Data extract:
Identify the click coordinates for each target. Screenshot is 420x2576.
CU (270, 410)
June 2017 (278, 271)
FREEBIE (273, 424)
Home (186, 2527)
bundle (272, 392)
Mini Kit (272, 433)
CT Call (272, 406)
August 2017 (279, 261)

==

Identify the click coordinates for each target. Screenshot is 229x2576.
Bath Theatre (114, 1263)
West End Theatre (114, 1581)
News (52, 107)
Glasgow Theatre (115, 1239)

What you will do:
Search the entries above for the word "Screenshot", and copy every line where it occurs.

Solution below:
Identify the click coordinates for each target. Screenshot is 420x2576.
Identify the click coordinates for each target. Screenshot is 229x2576.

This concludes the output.